Pagine

sabato 20 agosto 2016

Emmenomale

Quanto lontana è l’Estonia? E la Pizzoscrofia? E la Ludronia? E mentre mi ripasso la geografia, che sai mai che un dì non mi venga chiesta, mi rendo cosciente che né l’ano della mia fidanzata, né il mio, sono oggetti e riferimenti graditi, anzi banditi, nel passato concessi, d’accordo, ma nel futuro vietati, poiché forieri di disagio emotivo, così come la continua (parliamone che ce ne sarebbe) ricerca di posizioni acrobatiche che mal si addicono ad un’indole schienaiola missonaria che, dal mio, schifo non fa, ma guai posare le gambe sulle mie spalle, poiché la postura affatica le di lei reni che dolgono e, sovente, rendono difficile la respirazione.

**ISTRUZIONI OPERATIVE**
**a)** Estrai dal documento, senza alcuna modifica, il passo che va da "Quanto lontana è" fino a "difficile la respirazione.".
**b)** Quale data compare in testa al documento?
Le voci riportate più avanti non hanno alcun legame con il documento.

**VOCI FORNITE**
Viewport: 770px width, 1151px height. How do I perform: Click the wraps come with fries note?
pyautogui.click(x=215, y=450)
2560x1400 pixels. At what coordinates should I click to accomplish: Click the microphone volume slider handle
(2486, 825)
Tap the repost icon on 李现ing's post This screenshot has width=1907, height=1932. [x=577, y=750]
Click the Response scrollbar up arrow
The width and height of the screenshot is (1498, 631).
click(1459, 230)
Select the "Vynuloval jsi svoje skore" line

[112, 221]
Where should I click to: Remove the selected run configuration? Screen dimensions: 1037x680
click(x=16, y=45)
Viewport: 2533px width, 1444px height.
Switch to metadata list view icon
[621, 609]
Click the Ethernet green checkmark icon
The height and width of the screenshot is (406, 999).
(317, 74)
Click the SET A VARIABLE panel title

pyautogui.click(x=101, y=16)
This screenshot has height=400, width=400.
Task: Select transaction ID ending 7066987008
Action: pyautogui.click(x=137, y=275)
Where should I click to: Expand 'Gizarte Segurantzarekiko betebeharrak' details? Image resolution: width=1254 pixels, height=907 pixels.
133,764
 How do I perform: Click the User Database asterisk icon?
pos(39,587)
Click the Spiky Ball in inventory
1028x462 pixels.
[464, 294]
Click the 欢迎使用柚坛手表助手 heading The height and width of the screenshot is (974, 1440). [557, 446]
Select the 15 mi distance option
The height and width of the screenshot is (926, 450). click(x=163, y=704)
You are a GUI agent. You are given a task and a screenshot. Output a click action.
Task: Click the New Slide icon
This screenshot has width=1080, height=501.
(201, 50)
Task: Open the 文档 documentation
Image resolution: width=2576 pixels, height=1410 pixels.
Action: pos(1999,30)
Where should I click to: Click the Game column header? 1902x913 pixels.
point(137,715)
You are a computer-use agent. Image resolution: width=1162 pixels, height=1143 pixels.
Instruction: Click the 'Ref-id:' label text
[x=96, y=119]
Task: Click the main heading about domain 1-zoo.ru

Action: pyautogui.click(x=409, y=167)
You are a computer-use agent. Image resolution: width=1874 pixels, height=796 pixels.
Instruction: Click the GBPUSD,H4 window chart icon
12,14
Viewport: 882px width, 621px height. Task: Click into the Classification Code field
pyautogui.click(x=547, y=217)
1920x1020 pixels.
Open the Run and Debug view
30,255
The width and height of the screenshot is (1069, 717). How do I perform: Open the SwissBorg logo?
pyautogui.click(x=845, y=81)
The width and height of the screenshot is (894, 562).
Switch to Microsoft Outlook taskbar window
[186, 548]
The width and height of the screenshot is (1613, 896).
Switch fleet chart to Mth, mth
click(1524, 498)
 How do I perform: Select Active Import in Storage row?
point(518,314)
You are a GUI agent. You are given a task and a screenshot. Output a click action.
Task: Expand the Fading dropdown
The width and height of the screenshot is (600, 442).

**RISPOSTE**
**a)**
Quanto lontana è l’Estonia? E la Pizzoscrofia? E la Ludronia? E mentre mi ripasso la geografia, che sai mai che un dì non mi venga chiesta, mi rendo cosciente che né l’ano della mia fidanzata, né il mio, sono oggetti e riferimenti graditi, anzi banditi, nel passato concessi, d’accordo, ma nel futuro vietati, poiché forieri di disagio emotivo, così come la continua (parliamone che ce ne sarebbe) ricerca di posizioni acrobatiche che mal si addicono ad un’indole schienaiola missonaria che, dal mio, schifo non fa, ma guai posare le gambe sulle mie spalle, poiché la postura affatica le di lei reni che dolgono e, sovente, rendono difficile la respirazione.

**b)** Sabato 20 agosto 2016.